On 2014-02-18 19:37, Ryusuke Konishi wrote:
> On Mon, 17 Feb 2014 23:39:51 +0100, Andreas Rohner wrote:
>> This patch adds the nilfs_sufile_trim_fs function, which takes a
>> fstrim_range structure and calls blkdev_issue_discard for every
>> clean segment in the specified range. The range is truncated to sector
>> boundaries.
>>
>> Signed-off-by: Andreas Rohner <[email protected]>
>> ---
>>  fs/nilfs2/sufile.c | 144 
>> +++++++++++++++++++++++++++++++++++++++++++++++++++++
>>  fs/nilfs2/sufile.h |   1 +
>>  2 files changed, 145 insertions(+)
>>
>> diff --git a/fs/nilfs2/sufile.c b/fs/nilfs2/sufile.c
>> index 3127e9f..3605cc9 100644
>> --- a/fs/nilfs2/sufile.c
>> +++ b/fs/nilfs2/sufile.c
>> @@ -870,6 +870,150 @@ ssize_t nilfs_sufile_get_suinfo(struct inode *sufile, 
>> __u64 segnum, void *buf,
>>  }
>>  
>>  /**
>> + * nilfs_sufile_trim_fs() - trim ioctl handle function
>> + * @sufile: inode of segment usage file
>> + * @range: fstrim_range structure
>> + *
>> + * start:   First Byte to trim
>> + * len:             number of Bytes to trim from start
>> + * minlen:  minimum extent length in Bytes
>> + *
>> + * Decription: nilfs_sufile_trim_fs goes through all segments containing 
>> bytes
>> + * from start to start+len. start is rounded up to the next sector boundary
>> + * and start+len is rounded down. For each clean segment 
>> blkdev_issue_discard
>> + * function is invoked to trim it.
>> + *
>> + * Return Value: On success, 0 is returned or negative error code, 
>> otherwise.
>> + */
>> +int nilfs_sufile_trim_fs(struct inode *sufile, struct fstrim_range *range)
>> +{
>> +    struct the_nilfs *nilfs = sufile->i_sb->s_fs_info;
>> +    struct buffer_head *su_bh;
>> +    struct nilfs_segment_usage *su;
>> +    void *kaddr;
>> +    size_t n, i, susz = NILFS_MDT(sufile)->mi_entry_size;
>> +    sector_t seg_start, seg_end, real_start, real_end,
>> +                            start = 0, nblocks = 0;
>> +    u64 segnum, end, minlen, trimmed = 0;
>> +    int ret = 0;
>> +    unsigned int sect_size, sects_per_block;
>> +
>> +    sect_size = bdev_logical_block_size(nilfs->ns_bdev);
>> +    sects_per_block = (1 << nilfs->ns_blocksize_bits) / sect_size;
> 
>> +    real_start = (range->start + sect_size - 1) / sect_size;
>> +    real_end = (range->start + range->len) / sect_size;
> 
> Why not use start_sect, end_sect instead of real_start, real_end?

————————

# Parts of the exercise
a – In the patch email, which function does the new code call for each clean segment in the given range?
b – Please report each line of the entries that contains the string "resolution". Upper and lower case count as different.

# Material to process
————————

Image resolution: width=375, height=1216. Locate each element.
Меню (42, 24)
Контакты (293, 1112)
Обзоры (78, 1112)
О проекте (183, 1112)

————————

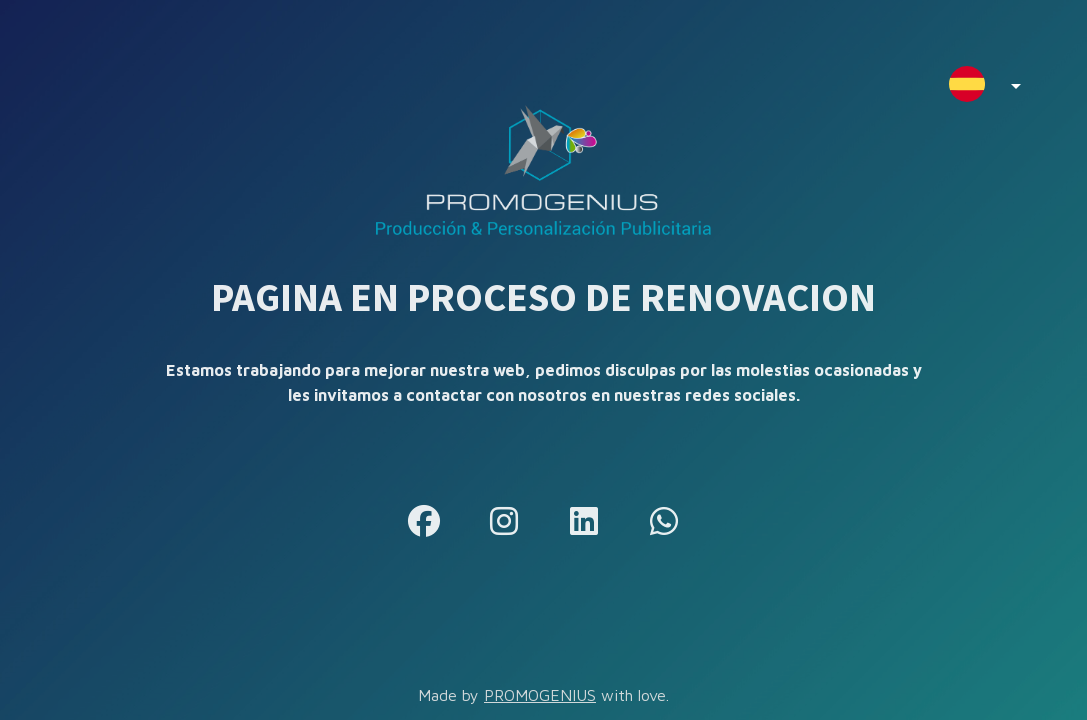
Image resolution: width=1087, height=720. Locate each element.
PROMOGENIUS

————————

# Outputs by task
a – blkdev_issue_discard

b –
Image resolution: width=375, height=1216. Locate each element.
Image resolution: width=1087, height=720. Locate each element.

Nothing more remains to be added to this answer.